Harlan Ellison’s Hang-Up

Burt Pretlusky’s theory, offered in his post on Andrew Breitbart’s Big Hollywood blog, is that producers didn’t realize how politically conservative he was when he wrote for McMillan & Wife, M*A*S*H, Mary Tyler Moore, Family Ties, Rhoda, The Governor & J.J. and Bob Newhart, otherwise they’d never have hired him.

But when he wrote for Jack Webb’s strident cop show Dragnet, Harlan Ellison noticed:

I now recall that a few minutes after my first “Dragnet” episode aired, an acquaintance, writer Harlan Ellison, phoned me.  In lieu of “Hello,” he snarled, “I never knew you were a fascist!”  Then, in typical left-wing fashion, he hung up.  It’s very possible that was when my politics began evolving.  It is, after all, a prime example of the sort of fair and open-minded discourse I’ve come to expect from liberals.

[Thanks to Andrew Porter for the story.]

True Animation

Steven Spielberg wants his forthcoming movie The Adventures of Tintin, made with performance capture technology, to compete in the Academy Awards’ animated film category. Steven Paul Leiva argues that it is ineligible in his essay for the Los Angeles Times.

Leiva, last mentioned here as organizer of Los Angeles’ official celebration of Ray Bradbury’s 90th birthday, has worked over 20 years in the animation field, as director of animation development for producer Gary Kurtz, president of Chuck Jones Productions and a producer on Space Jam.

Motion/performance capture typically samples the movements of one or more actors many times per second. Then this animation data is mapped to a 3D model so that the model performs the same actions as the actor. Leiva says this process is alien from the true animation that the Oscar category is intended to honor:

In true animation, whether it be the vaudeville fables of the Looney Tunes, the fairy-tale romances of Disney or the deeply human performances in Pixar’s “The Incredibles” and “Up” life is created literally from scratch — the scratch of a pencil on paper — and should not be confused with the embellished documentation of life preexisting.

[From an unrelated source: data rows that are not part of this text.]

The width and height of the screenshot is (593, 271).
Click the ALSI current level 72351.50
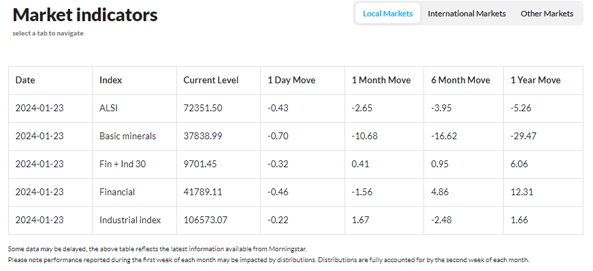pos(203,108)
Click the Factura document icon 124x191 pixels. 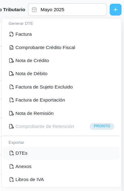coord(11,34)
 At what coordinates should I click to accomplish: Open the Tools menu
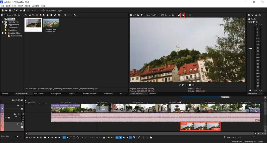[27, 6]
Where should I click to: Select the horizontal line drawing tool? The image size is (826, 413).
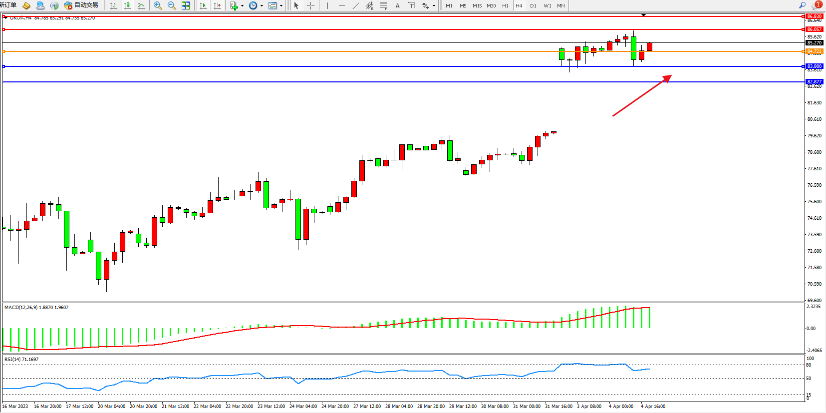click(x=341, y=5)
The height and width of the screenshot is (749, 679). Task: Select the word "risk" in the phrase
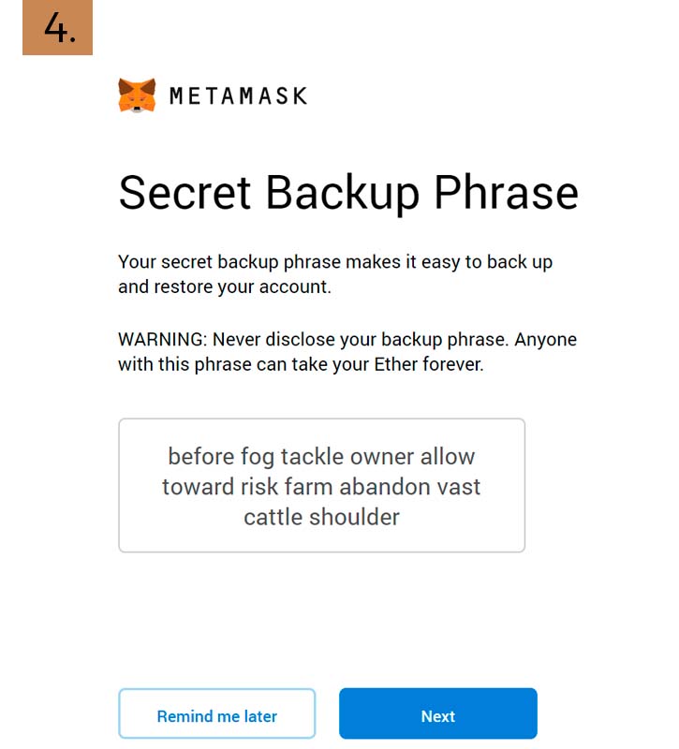(x=259, y=487)
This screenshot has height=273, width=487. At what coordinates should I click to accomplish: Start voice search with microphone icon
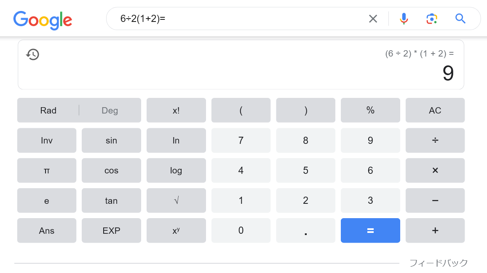(x=404, y=19)

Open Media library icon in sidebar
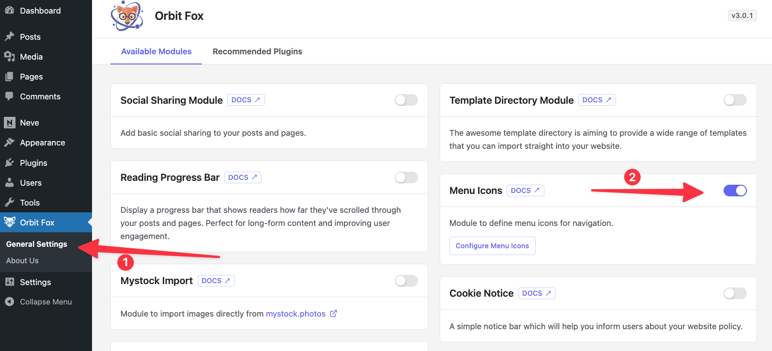[x=9, y=57]
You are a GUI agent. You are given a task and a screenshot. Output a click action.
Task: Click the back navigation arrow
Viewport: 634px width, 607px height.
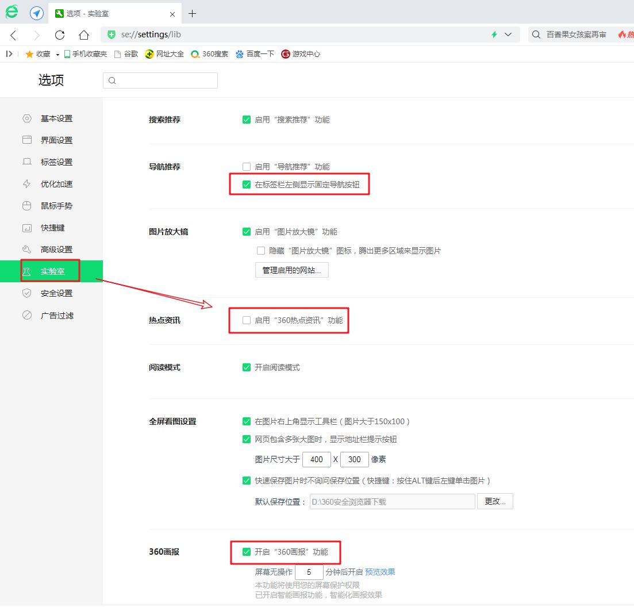(13, 34)
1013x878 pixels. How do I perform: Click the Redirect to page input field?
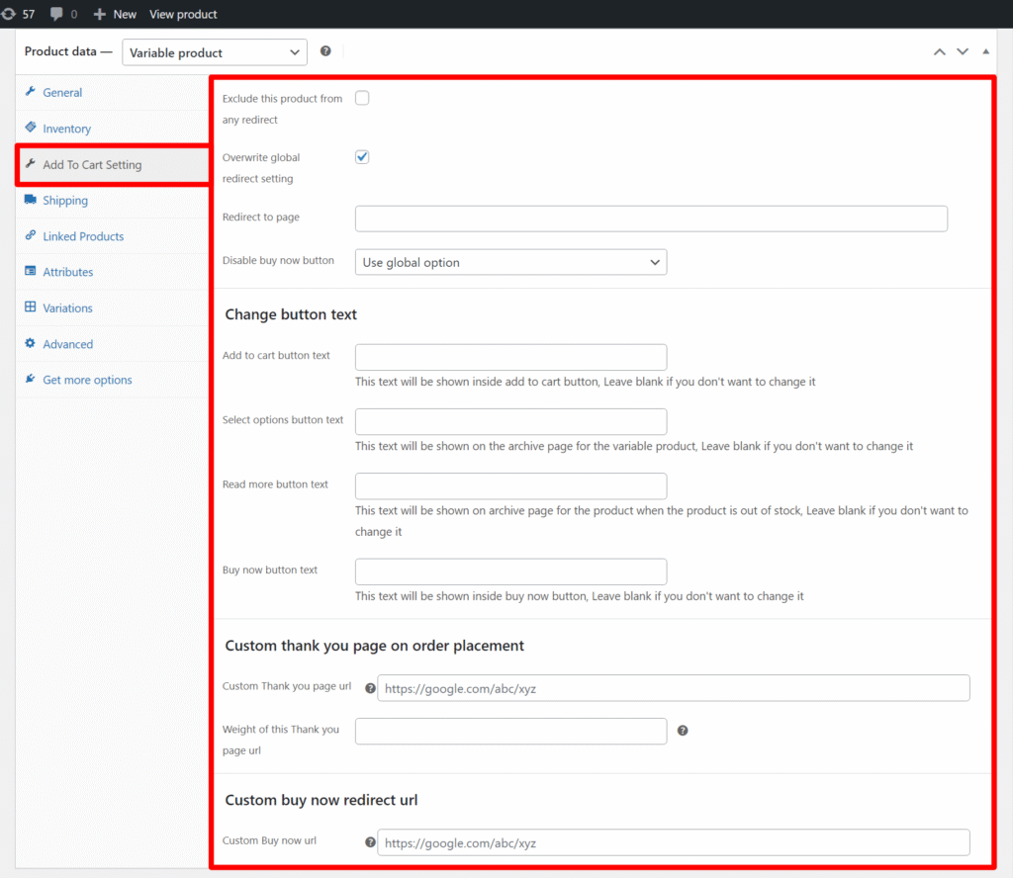pyautogui.click(x=651, y=219)
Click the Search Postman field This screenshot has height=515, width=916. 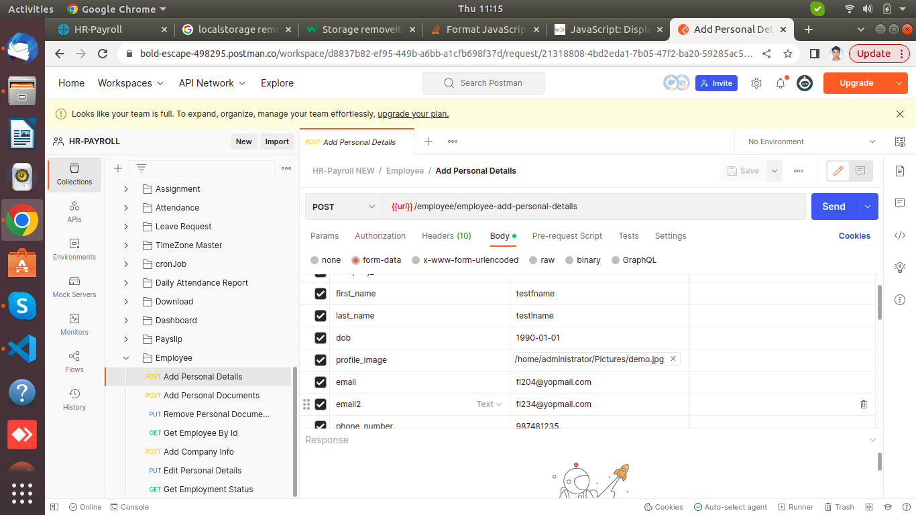click(483, 83)
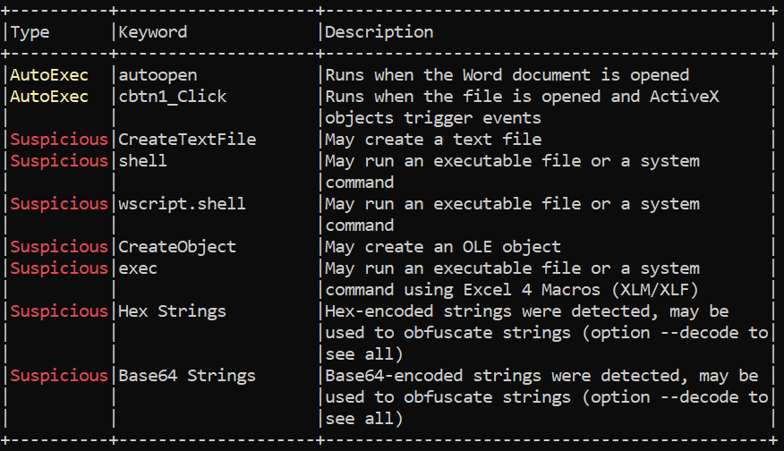
Task: Click Suspicious label beside Hex Strings
Action: point(59,311)
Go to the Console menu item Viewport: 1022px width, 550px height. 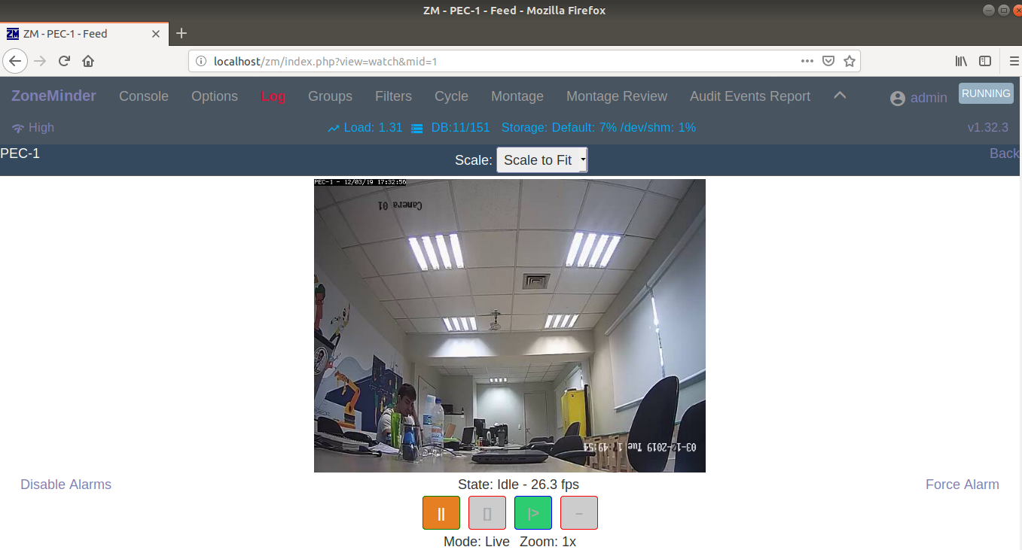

To include a performance capture film in the category of best animated picture would be a mistake; for it to be nominated and win would be a travesty.

So far so good. Why does Leiva still need to address this controversy, when Digital Acting reported in July 2010 that the Academy of Motion Picture Arts and Sciences had announced that “motion-capture films are no longer considered eligible for the Best Animated Feature Film category”? Because a Paramount spokeswoman is still making Spielberg’s argument that Tintin isn’t a just a performance capture film, says the Kansas City Star:

“Tintin” relies on motion-capture performances for most of its major characters, including Tintin (played by Jamie Bell), a pirate (Daniel Craig) and a pair of bumbling detectives (Simon Pegg and Nick Frost). But animators are working with those performances — Pegg and Frost, for instance, who are physical opposites in real life, play twins.

And Bill Kroyer, a governor of the academy’s short films and animation branch, told a Star reporter:

“If it was intended to simply be a copy of a live actor’s work, then we would not consider it animation,” Kroyer said. “At the moment, we have not determined a way to make that decision. It lies with the intention of the director.”

So the controversy lives on.

[Thanks to John King Tarpinian for the story.]

James Arness Dies

James Arness as The Thing

Actor James Arness, who gained fame as Marshal Dillion in Gunsmoke, died June 3 at the age of 88.

Fans will also remember that he appeared in two of the best known sci-fi movies of the Fifties (and these were definitely sci-fi). He played the title character in The Thing From Another World, his appearance transformed by costume and makeup, and was the FBI agent in THEM! who fought the surviving giant ants in the storm drains of Los Angeles til the flamethrowers arrived.